If you are thinking about credit in retirement, you are thinking smartly.  Although you may not be working anymore, your credit is still just as important as it has ever been.  You never know when you may have emergency expenses pop up, need to cosign a loan for a family member or decide you want to move and will need to get a new mortgage.

Below are five tips on how to manage credit in retirement


credit in retirement

Monitor your credit in retirement

In order to make sure your credit score remains in good standing during your retirement years, you need to both use it and monitor it.  Take out those credit cards and put some of your fixed expenses on them.  Just be sure to pay it in full by the end of the month.  Your payment history represents a big chunk of your credit score.  In addition, monitoring your credit in retirement is important.  We have all heard about how scammers prey heavily on retirees and can potentially destroy your credit history.

Go to annualcreditreport.com to access free credit reports from (EquifaxExperian, and TransUnion). Right now with the pandemic, you get free access every week to your report.

Be smart with your money

Hopefully you already have developed good financial habits over the years.  Always pay down your credit card balances every month to keep your debt-to-limit ratio low.  As always, make all payments on time.  If you find that you don’t have enough money each month, it is time to revisit your budget and make some adjustments.

Don’t close out your credit cards

In order to keep your credit in retirement in good standing, you should keep all old credit cards.  If you never really use them, charge something on them every now and then.  This will signal to the provider to not close your account for lack of use.  This will also help to maintain your available level of credit which will help keep your credit score in check.

Keep an eye on your credit card balances

Depending on your credit limit, you need to watch how much you are using at any given time.  If you have $10,000 in credit card limits and your credit card balances are around $3,500, that’s 35 percent utilization.  This is the max percentage you should be at.  Any more and your credit score will feel it. So keep things low.
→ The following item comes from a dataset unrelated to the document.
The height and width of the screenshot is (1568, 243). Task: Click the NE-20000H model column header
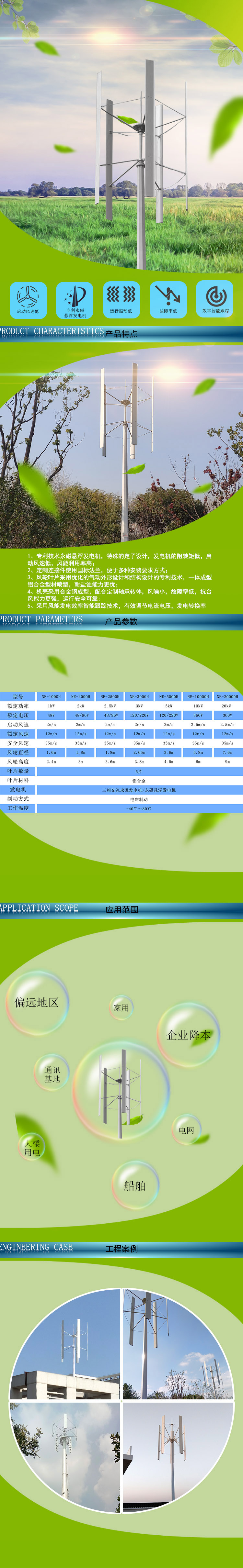click(227, 696)
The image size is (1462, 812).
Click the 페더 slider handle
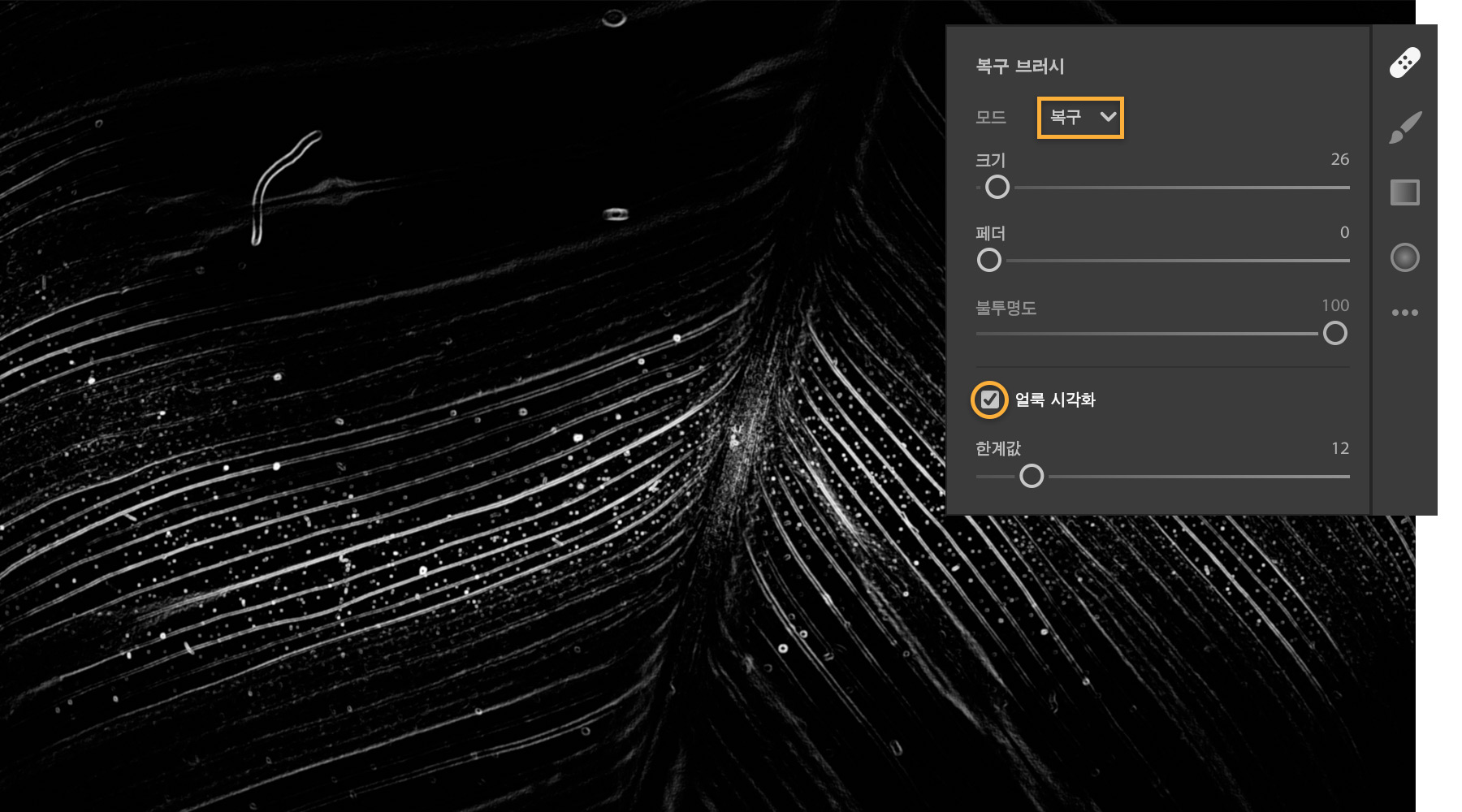click(988, 261)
Talk with your Credit Card Company

If you are carrying any debt, it is worth a call to the credit card company to see if you can get the interest rate lowered.  Just keep in mind, the customer care representative will probably not be the one to talk to.  Ask for the manager in charge of settlement arrangements.  If you are not getting anywhere with that, you can always contact a credit counselor.  They help people who are trying to get out of debt and looking to rebuild their credit.